The acting ICE director is vowing to use new resources to target undocumented immigrants in sanctuary cities – a move likely to hit resistance from mayors and local law enforcement who previously have refused to cooperate with federal authorities.
ICE Director Thomas Homan told The Washington Examiner he thinks sanctuary cities like New York and San Francisco are “ludicrous” and plans to direct extra agents to those areas.
“What I want to get to is a clear understanding from everybody, from the congressmen to the politicians to law enforcement to those who enter the country illegally, that ICE is open for business,” Homan said.
Attorney General Jeff Sessions also traveled Friday to Philadelphia, one of the nation’s biggest sanctuary cities, to call out the local government for not cooperating with federal immigration policies. He said such cities “aren’t giving sanctuary to law-abiding people but criminals” and urged Philadelphia to “reconsider carefully the harm they are doing to their citizens.”
When the supposed agent surge starts is still up in the air — and contingent on funding as well as the sometimes sluggish pace of federal employee vetting and hiring.
ICE currently has more than 20,000 employees in 400 offices across the country as well as agents in 46 countries. It has an operating budget of about $6 billion. Adding another 10,000 employees, as President Trump has indicated he wants, will cost millions.
For example, in fiscal 2017, ICE requested $6.6 million to hire 100 new officers.
An ICE spokesperson told Fox News there is no specific operational plan or timetable in place yet but that the agency will focus new resources that come their way on places that don’t cooperate with detainer requests.
“As Director Homan stated, uncooperative jurisdictions have a higher rate of criminal alien releases than in places that honor ICE detainers,” the ICE official told Fox News. “As a result, ICE is forced to focus additional resources to conduct at-large arrests in the field in these non-cooperative areas.”

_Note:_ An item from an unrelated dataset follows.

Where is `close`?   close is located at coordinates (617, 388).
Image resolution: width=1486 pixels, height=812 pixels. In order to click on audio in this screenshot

The requests, sometimes called immigration holds, are a vital tool the agency uses to go after illegal immigrants. The detainer asks local authorities to hold a person in jail up to 48 hours beyond when he or she is set to be released so federal officials can take them into custody.
The crackdown on sanctuary cities lines up with Trump’s promised prioritization of the issue on the campaign trail. Members of his administration have repeatedly tried to link violent crime to illegal immigration – though mayors of sanctuary cities across the country have pushed back on that assertion.
“Actually, cities like Austin (Texas) are safer and have better economies,” Austin Mayor Steve Adler said in a statement. “ICE should be figuring out why that’s true and applying those lessons.”
While not a technical term, “sanctuary cities” are places that have refused to work with Immigration and Customs Enforcement officials after detaining undocumented immigrants. By law, they are required to inform the feds when they have an illegal immigrant in custody, even if he or she has not been convicted of a crime.
There are an estimated 200 to 608 local and state governments with some sort of sanctuary policy in place – however, their degree of cooperation varies. Some work with federal authorities on felony convictions while others only comply in civil investigations. There are a few places that refuse to cooperate altogether.
The Trump administration has tried to strong-arm some jurisdictions into reversing their sanctuary policies by threatening to cut off millions of dollars in federal funds.
Late Thursday, a San Francisco federal judge refused to reinstate Trump’s sanctuary cities order, which sought to slash funding to cities that limit their cooperation with federal immigration authorities. The ruling is the latest turn in the heated battle between the Trump administration and local governments pushing back on the policies.
Sessions has said that sanctuary cities like Philadelphia are violating the supremacy clause of the U.S .Constitution by limiting local law enforcement cooperation with federal immigration authorities.